The Mirror (The Lost Bride Trilogy #2)

Page 47



“Is she out there? Dobbs? I didn’t take time to look.”

“Neither did I.”

At the end of the hall, Sonya looked toward the nursery, the weeping. “So sad,” she said. “So sorry.”

But rather than walk that way, Sonya turned toward the stairs.

For reassurance, Cleo reached for Trey’s hand. “Maybe it’s—the mirror’s—in a different room tonight.”

Trey nodded as they followed. “Maybe. But she knows where she needs to go. Not hurrying, but no hesitation either.”

Halfway down the stairs, the music changed from the lament of “Barbara Allen” to something lively, and to Trey unrecognizable.

“That’s new, the music change.”

“It’s happier,” Cleo decided. “Do you hear voices? I sort of do.”

“Like an echo. Distant. Singing?”

“I think so.”

At the base of the steps, Sonya turned to walk down the hall. She stopped at the door to the music room, then stepped just inside.

“The music, the voices—all still distant. But she hears something.”

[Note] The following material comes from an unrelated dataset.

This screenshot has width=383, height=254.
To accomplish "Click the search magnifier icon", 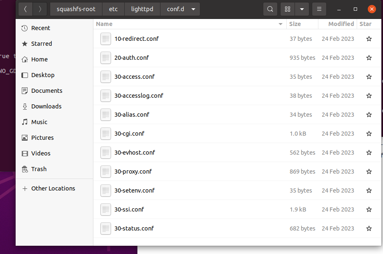I will coord(270,9).
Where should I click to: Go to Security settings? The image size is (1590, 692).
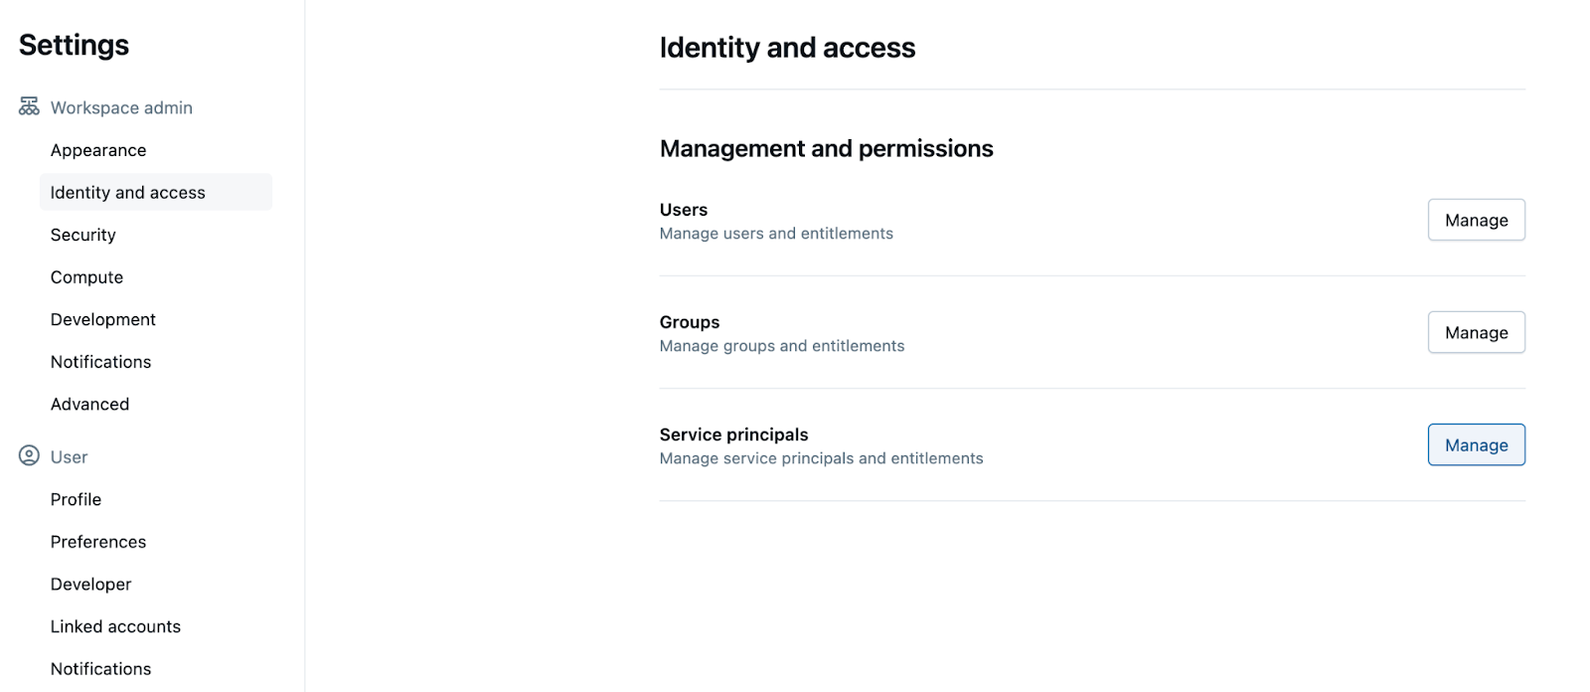coord(83,235)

“Sees something, too?” Cleo wondered. “Do you see anything? There’s not much light, just some backwash from the night-lights we plugged in, but I don’t think we should turn them on.”

“No. We won’t turn them on. And no, I don’t see anything but the music room.”

Sonya saw the music room, and to her eye it was brightly lit. Flowers painted on pale blue globes shined from the lamps gracing side tables, and the candles in a silver candelabra on the piano flickered.

Their glow illuminated the room as dark pressed against the windows.

She saw a trio of men in suits, and women—two of them young—in pretty dresses that swept toward their ankles.

She recognized Owen Poole as he looked on indulgently while the woman—his wife, second wife and mother of his children—played the piano. Behind her, Lisbeth, her dark hair wound in a braid around the crown of her head, sang a song about the seaside.

As it had once before, a different tableau, it all went still. Theyoung man, Edward, Lisbeth’s fiancé, stopped with a glass halfway to his lips and a wide smile on his face.

Lisbeth’s mother sat, her hands still on the piano keys, her head tossed back in a laugh.

The hem of a blue dress stilled on a swirl as the young woman wearing it stopped in mid-turn.

The fire in the little hearth stopped crackling and remained frozen like one of the paintings on the wall.

In her pink frock with its flounced skirt, Lisbeth turned to Sonya.

“We were so gay that night! Mama played and played. I loved my Edward. Isn’t he handsome?”

“He’s very handsome.”

“We’d be married in just a few more weeks. My dress is a real dilly, too. Papa didn’t mind the cost one bit. Not for his little girl. Everyone’s coming. It’ll be an absolute crush.”

“I know.”

“You know,” Lisbeth agreed. “It hurt, when I died, and I was so afraid. I was sad, too. And for a while it made me even sadder that Edward moved on. He found someone else to love, and he got married, had a family. It made me so very sad. But then I loved him, so much. And I wouldn’t have wanted him to stop living, like I did.”

She smiled, simply beamed. “Though wouldn’t that be romantic? Tragic and romantic, like a novel! But I loved him too much for that. I never believed in curses. Such silliness, that’s what I thought. Now you have to stop her. You have to break the curse. Find the rings, Sonya.”